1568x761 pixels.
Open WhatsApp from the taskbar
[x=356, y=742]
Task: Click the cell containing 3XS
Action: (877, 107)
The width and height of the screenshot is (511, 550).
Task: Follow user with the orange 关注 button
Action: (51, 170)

---*---

▸ What you need to do: Would you mind copying all of the records exactly?

▸ Your solution:
1568x761 pixels.
Open WhatsApp from the taskbar
[x=356, y=742]
Task: Click the cell containing 3XS
Action: (877, 107)
The width and height of the screenshot is (511, 550).
Task: Follow user with the orange 关注 button
Action: (51, 170)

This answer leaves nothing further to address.